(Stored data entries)
◇ ◇ ◇ ◇
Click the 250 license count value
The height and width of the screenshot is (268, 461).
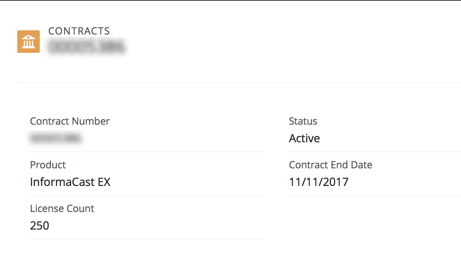pyautogui.click(x=39, y=225)
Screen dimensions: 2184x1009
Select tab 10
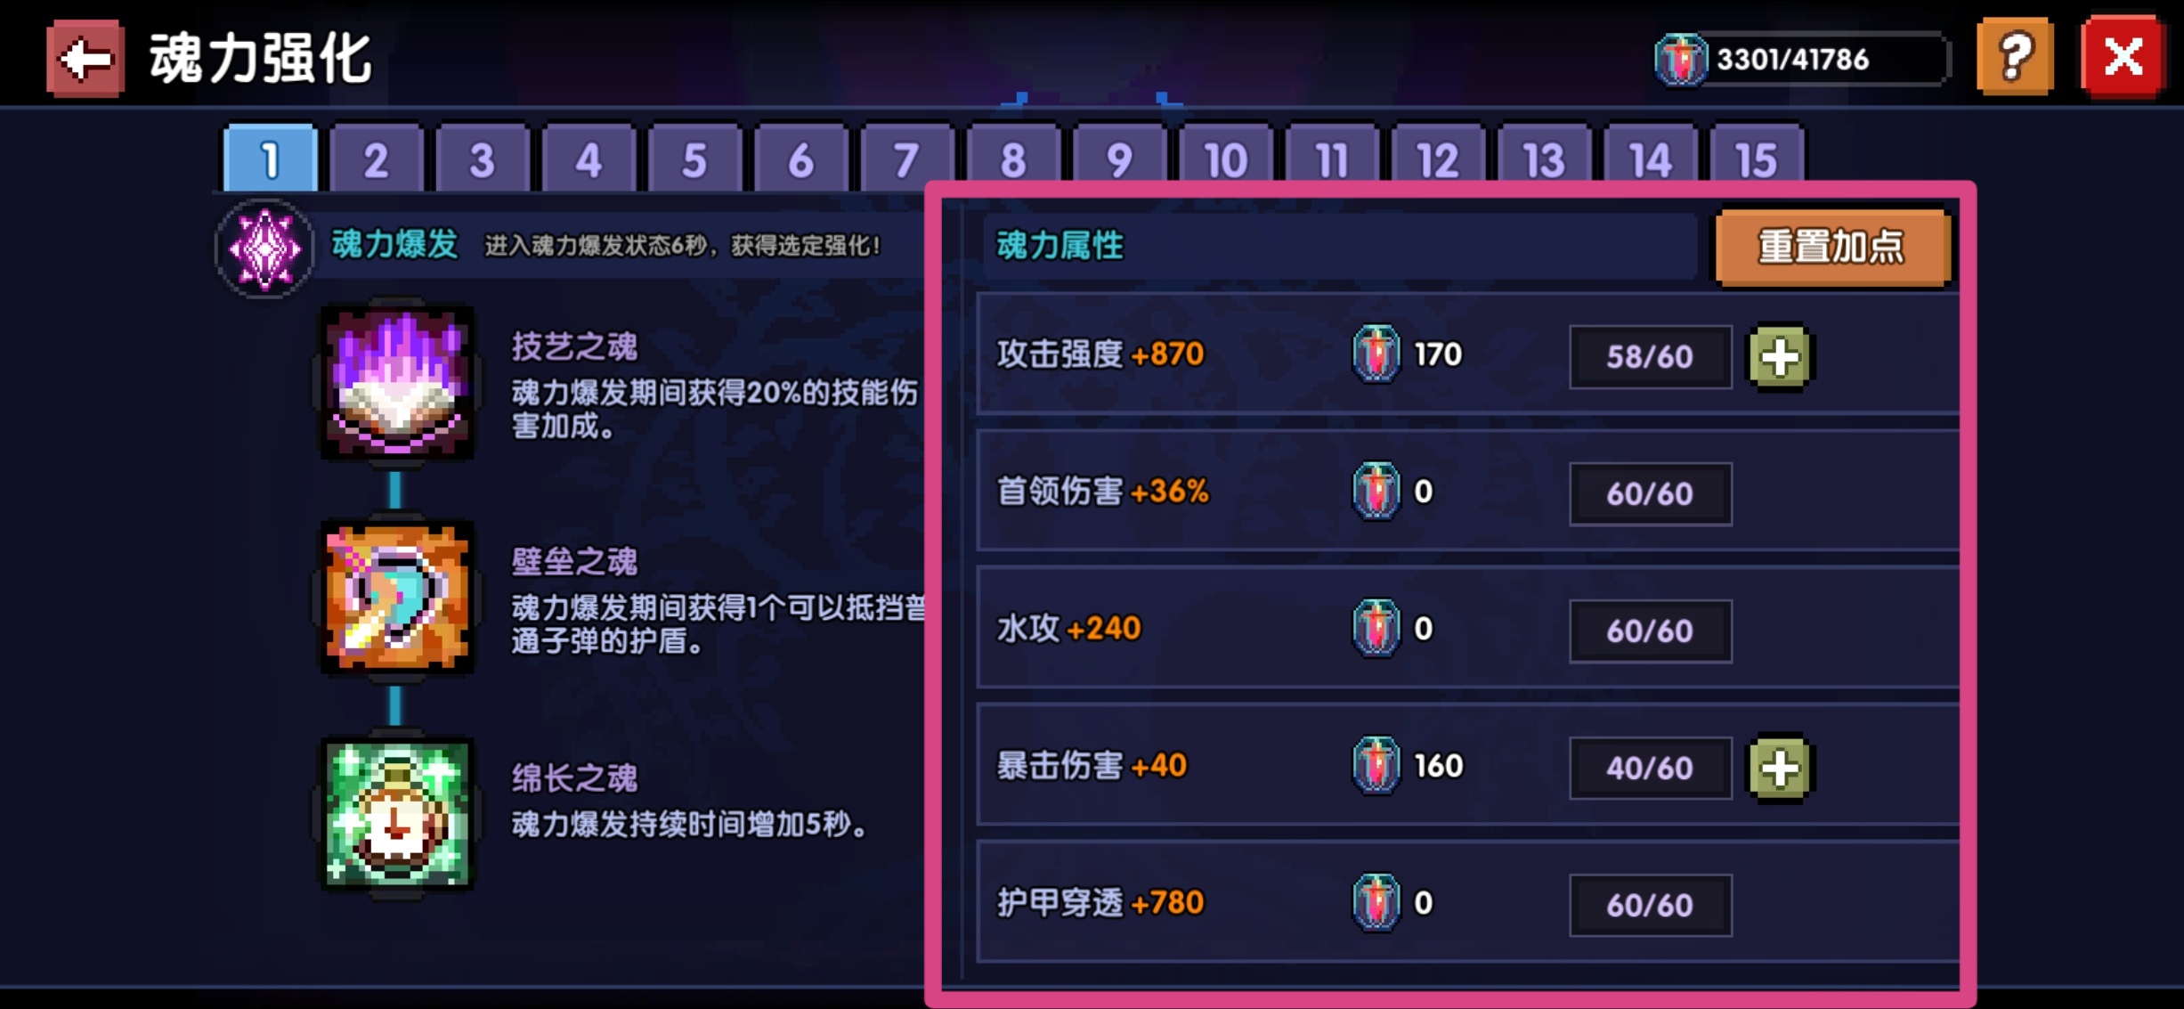pos(1225,159)
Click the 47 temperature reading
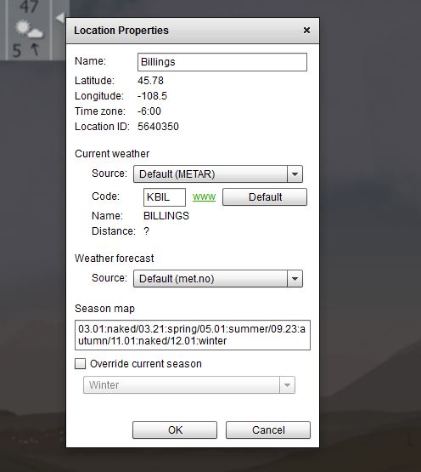The height and width of the screenshot is (472, 421). click(x=29, y=7)
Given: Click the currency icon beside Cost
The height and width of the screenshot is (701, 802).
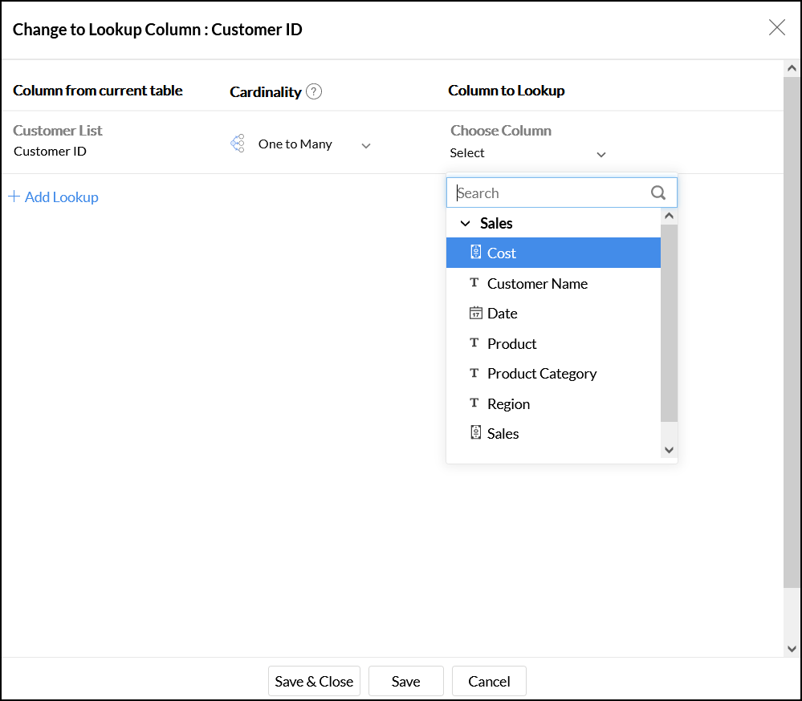Looking at the screenshot, I should [475, 253].
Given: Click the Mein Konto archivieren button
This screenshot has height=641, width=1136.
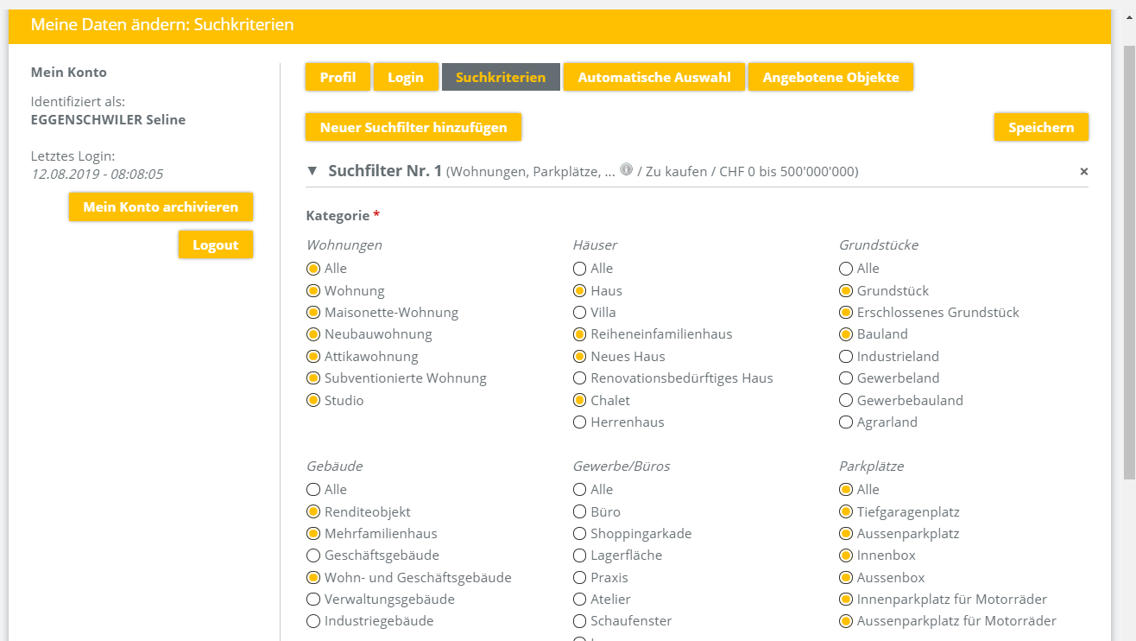Looking at the screenshot, I should [161, 207].
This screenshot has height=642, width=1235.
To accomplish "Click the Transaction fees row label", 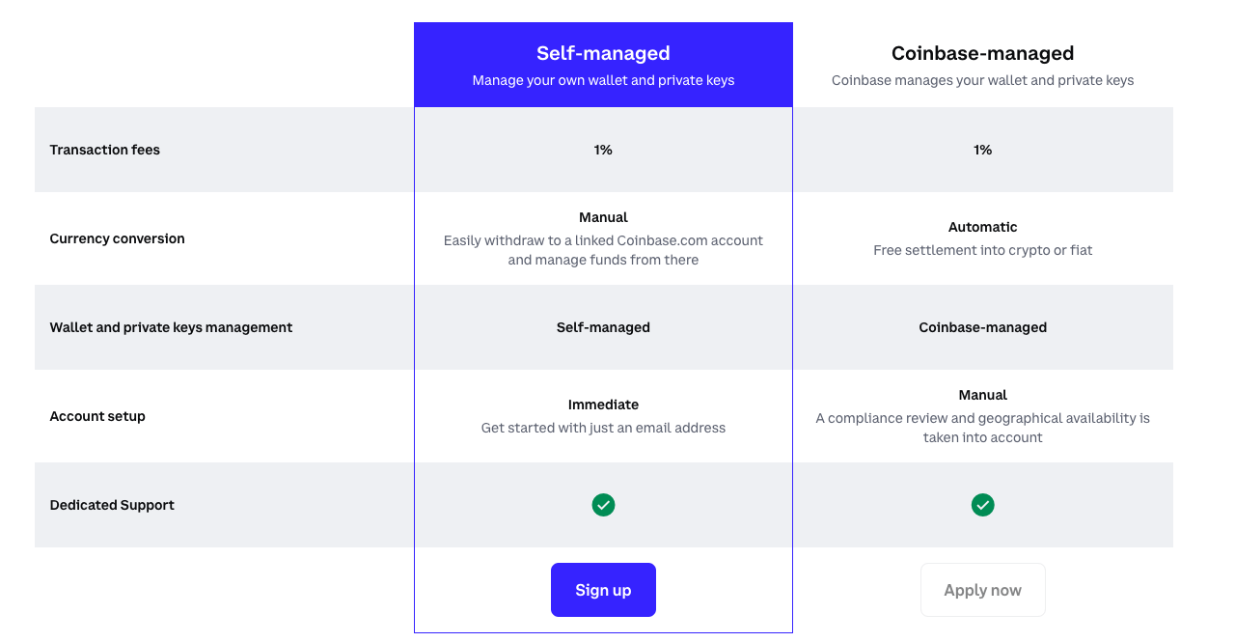I will (x=105, y=150).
◇ ◇ ◇ ◇
Aim of the task: From the opening line of the entries above to the line that holds "This screenshot has height=642, width=1235.", inclusive, reproduce each line exactly and omit any picture.

Reply:
Click the 250 license count value
The height and width of the screenshot is (268, 461).
pyautogui.click(x=39, y=225)
Screen dimensions: 2184x1009
Select tab 10
pos(1225,159)
Click the 47 temperature reading
The height and width of the screenshot is (472, 421). click(x=29, y=7)
Given: Click the currency icon beside Cost
The height and width of the screenshot is (701, 802).
Looking at the screenshot, I should [475, 253].
Given: Click the Mein Konto archivieren button
This screenshot has height=641, width=1136.
Looking at the screenshot, I should [161, 207].
This screenshot has height=642, width=1235.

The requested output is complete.